Israel isn't going to risk its existence if the White House says to do so.
And so on. What we see here is a limit on U.S. power. It is no doubt exacerbated when people don't take the United States seriously as a tough, determined country. Even when the United States does act this way, they doubt its staying power.
One lesson is that multilateralism is not a magic wand for solving problems.
Another is that after you apologize for past use of power and leadership, insist you're going to listen to what everyone else wants, and put a priority on conciliating your enemies, other countries are not inclined to follow your lead.
In other words, Obama has been sabotaging his own effectiveness.
President Teddy Roosevelt memorably said, "Speak softly and carry a big stick." And he got the Panama Canal built and earned a Nobel Peace Prize for mediating an end to the Russo-Japanese war.
He didn't say, "Speak softly and apologize a lot."
Can the Obama administration even succeed in a very small, specific task, say to reform the UN human rights' committee?
On the other hand, though, how much can everyone want to play by Politically Correct rules when they look at Sri Lanka. The government finally defeated a long insurgency by taking off the gloves, launching a major offensive, ignoring civilian casualties, and following through--without foreign interference--to victory.
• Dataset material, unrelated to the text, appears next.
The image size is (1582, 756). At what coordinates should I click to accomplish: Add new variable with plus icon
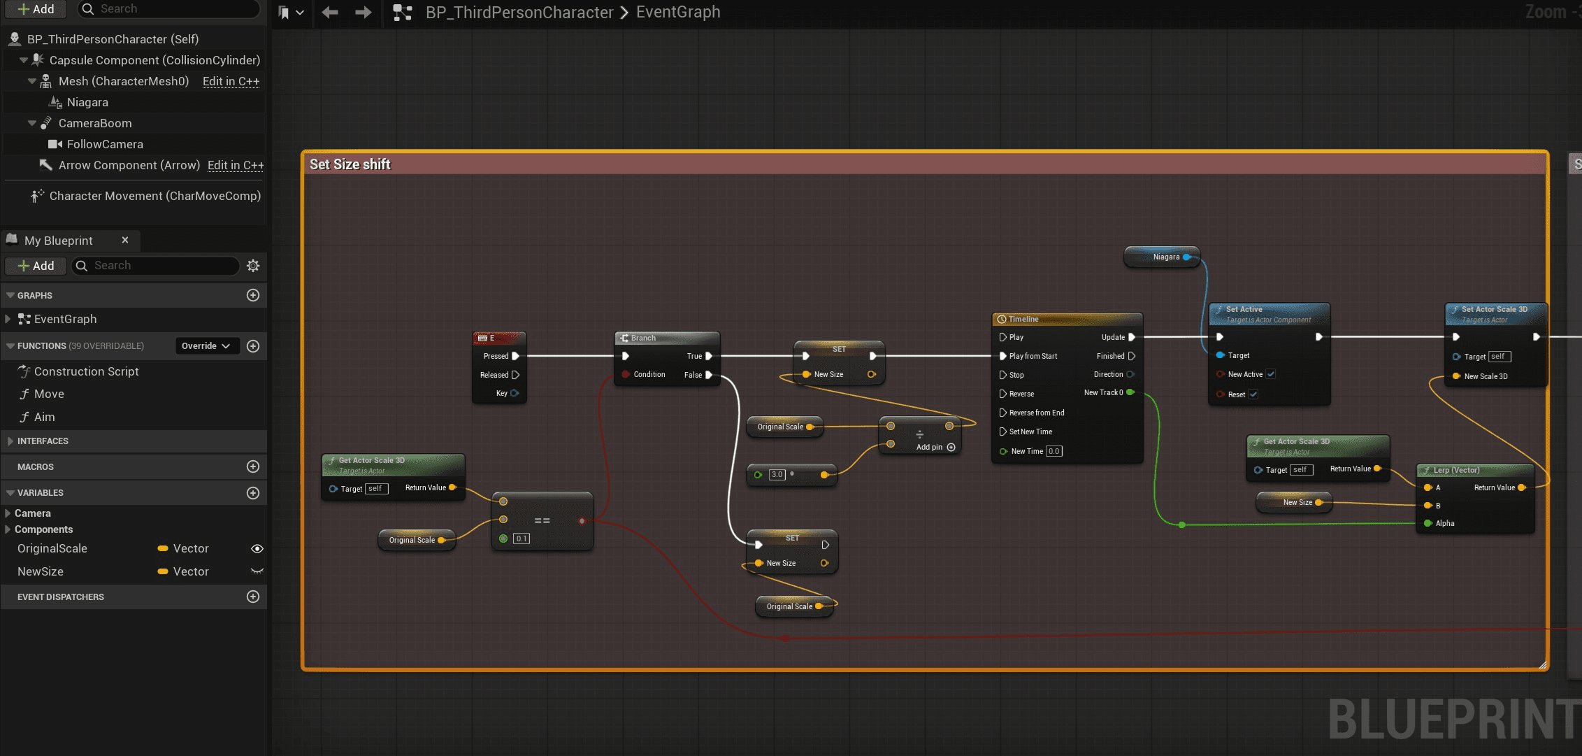(253, 493)
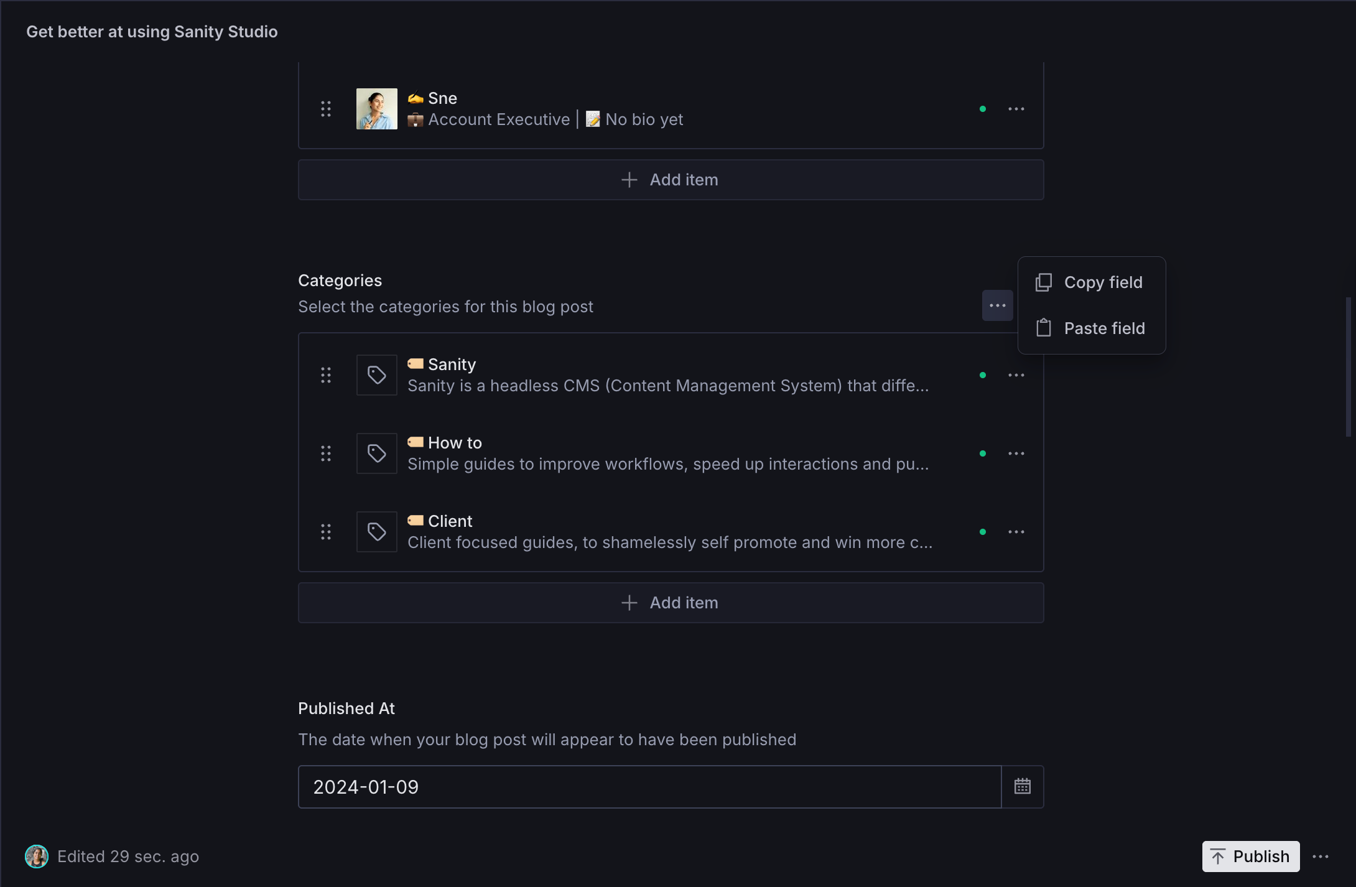Click the tag icon of Sanity category

[x=377, y=375]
Countries wanting U.S. and European support aren't allowed to do things that way. Enemies are, or in the Sri Lankan case, countries that fall off the radar. We saw the same thing with the Algerian defeat of the Islamist insurgency there.
Contrary to what many think, we did not see that kind of thing in Israel's defensive wars against Hizballah in 2006 or Hamas in 2009. That's not all due to U.S. policy, of course, but these distinctions should be kept in mind.
As for the current U.S. government, the difference between domestic and foreign policies is that the government controls a lot more variables in the former category. No matter how much the "beautiful people" love Obama at home (and say they do so in Europe), doesn't make him more effective internationally.